Mr Kinkel echoed those words. The Defence Minister, Volker Ruhe, too, came out with some tough talk. He hinted strongly at armed intervention against Bosnia, by drawing parallels with Nazi Germany. 'Concentration camps in Germany were stopped by soldiers, and not by demonstrations in another country,' he said. Yesterday, however, Mr Kinkel was distancing himself from such words - perhaps partly in order not to cause offence to the more cautious members of the European Community and at the United Nations.
In a radio interview, Mr Kinkel acknowledged that the majority of Germany's EC partners were against lifting the arms embargo, and that Germany was in a minority, when it 'wondered whether such a lifting of the embargo will not become necessary if the peace plan fails'. Yesterday, however, he went out of his way to emphasise the disadvantages of lifting the embargo, and said: 'There will be no lone action by Germany.'
He seemed keen, too, not to endorse Mr Ruhe's hints of armed intervention. It would, he said, be difficult for Germany to be at the forefront of calls for intervention, since - according to the German constitution, as it stands - German troops would not be allowed to take part. 'We need to stay in the background because, of course, whenever we say something, they ask: 'And what about you, will you join in?' And the answer must always be: 'Sorry, no.' '
German public opinion has been far more active in its support for the Bosnian cause than opinion in Britain, and the story has rarely fallen off the front pages. A cartoon in the Suddeutsche Zeitung this week expressed the widespread view that the UN has done far too little so far. The cartoon shows a UN official shouting through a loudhailer at the Serbs: 'Stop the war immediately] I'm going to count to three . . . And then I'm going to go on counting.'
The calls for tougher action have almost entirely transcended left-right party lines. Following the attacks by Croatia on the Serbian enclave of Krajina last week, Germany was sharply critical of Croatia, to the indignation of the republic's President, Franjo Tudjman, who said he was 'astonished' that the Croatian actions were 'less well understood' in Germany than elsewhere in Europe.

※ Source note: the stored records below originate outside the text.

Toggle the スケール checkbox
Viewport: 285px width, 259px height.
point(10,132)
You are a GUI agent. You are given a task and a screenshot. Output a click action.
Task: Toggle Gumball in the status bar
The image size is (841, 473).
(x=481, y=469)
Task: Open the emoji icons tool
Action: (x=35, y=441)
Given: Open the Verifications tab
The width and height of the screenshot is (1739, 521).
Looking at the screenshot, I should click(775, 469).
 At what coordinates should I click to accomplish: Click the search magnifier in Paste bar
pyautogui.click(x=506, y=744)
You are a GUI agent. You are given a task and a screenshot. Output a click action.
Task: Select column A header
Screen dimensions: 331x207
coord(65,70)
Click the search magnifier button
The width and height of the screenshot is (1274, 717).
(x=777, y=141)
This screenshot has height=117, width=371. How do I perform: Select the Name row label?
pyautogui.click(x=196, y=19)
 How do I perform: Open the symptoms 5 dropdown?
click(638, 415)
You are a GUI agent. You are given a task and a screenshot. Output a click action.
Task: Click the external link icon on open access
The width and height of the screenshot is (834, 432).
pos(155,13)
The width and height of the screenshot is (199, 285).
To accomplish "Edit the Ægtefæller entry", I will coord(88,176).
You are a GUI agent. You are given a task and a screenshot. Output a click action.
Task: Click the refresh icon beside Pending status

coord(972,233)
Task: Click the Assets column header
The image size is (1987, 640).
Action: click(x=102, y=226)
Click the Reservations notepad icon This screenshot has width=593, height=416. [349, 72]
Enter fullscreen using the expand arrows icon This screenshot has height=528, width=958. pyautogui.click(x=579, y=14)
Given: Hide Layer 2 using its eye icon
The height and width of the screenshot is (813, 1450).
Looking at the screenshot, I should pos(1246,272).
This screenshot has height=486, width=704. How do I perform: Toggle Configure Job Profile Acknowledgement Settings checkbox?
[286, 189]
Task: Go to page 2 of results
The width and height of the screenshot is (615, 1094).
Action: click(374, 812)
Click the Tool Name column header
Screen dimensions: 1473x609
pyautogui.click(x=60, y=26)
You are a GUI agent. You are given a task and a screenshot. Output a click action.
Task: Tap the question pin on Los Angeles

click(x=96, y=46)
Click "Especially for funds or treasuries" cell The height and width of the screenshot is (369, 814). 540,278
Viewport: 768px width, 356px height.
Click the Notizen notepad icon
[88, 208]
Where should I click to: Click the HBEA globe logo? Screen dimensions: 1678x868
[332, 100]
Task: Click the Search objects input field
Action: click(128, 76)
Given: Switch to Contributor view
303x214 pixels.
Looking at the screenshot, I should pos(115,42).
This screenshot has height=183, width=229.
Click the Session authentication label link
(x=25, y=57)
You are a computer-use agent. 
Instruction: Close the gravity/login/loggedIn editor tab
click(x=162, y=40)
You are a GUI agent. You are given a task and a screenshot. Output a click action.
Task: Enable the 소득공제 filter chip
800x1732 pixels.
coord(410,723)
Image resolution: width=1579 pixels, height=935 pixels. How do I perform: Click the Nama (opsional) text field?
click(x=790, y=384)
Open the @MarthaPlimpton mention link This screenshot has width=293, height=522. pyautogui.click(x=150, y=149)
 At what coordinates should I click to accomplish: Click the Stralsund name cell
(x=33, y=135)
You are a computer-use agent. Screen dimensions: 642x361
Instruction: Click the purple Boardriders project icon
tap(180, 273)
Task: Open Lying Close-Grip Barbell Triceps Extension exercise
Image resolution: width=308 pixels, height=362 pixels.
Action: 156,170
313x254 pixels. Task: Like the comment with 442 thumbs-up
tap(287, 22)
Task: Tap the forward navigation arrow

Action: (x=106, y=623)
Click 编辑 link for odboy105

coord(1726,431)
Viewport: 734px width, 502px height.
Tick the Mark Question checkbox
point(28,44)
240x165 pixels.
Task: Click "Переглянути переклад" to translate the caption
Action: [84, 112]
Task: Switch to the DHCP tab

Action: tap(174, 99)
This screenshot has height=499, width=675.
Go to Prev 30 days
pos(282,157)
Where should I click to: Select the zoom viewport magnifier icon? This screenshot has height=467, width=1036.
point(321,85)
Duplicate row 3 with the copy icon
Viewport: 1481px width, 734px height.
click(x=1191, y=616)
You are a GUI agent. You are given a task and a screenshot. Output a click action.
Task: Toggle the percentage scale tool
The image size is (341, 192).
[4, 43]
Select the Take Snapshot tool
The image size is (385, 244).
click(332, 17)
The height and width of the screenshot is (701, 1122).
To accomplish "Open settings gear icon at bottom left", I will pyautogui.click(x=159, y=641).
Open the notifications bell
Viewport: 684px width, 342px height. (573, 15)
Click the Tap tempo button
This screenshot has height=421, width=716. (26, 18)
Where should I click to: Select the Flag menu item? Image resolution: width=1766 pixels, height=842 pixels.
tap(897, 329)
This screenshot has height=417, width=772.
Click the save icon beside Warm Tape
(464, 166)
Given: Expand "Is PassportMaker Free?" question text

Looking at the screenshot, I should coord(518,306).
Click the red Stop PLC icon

But, despite Germany's irritation with Croatia over the Krajina attacks, it seems unlikely that this will herald a complete change of tack. Germany's sympathy for Croatia and for the Bosnian leadership is likely to remain strong. But Germany, as Mr Kinkel's comments yesterday showed clearly, is keen not to anger either the EC or the UN - where it hopes to gain a seat as a permanent member of the Security Council - by throwing its weight around too much and too often.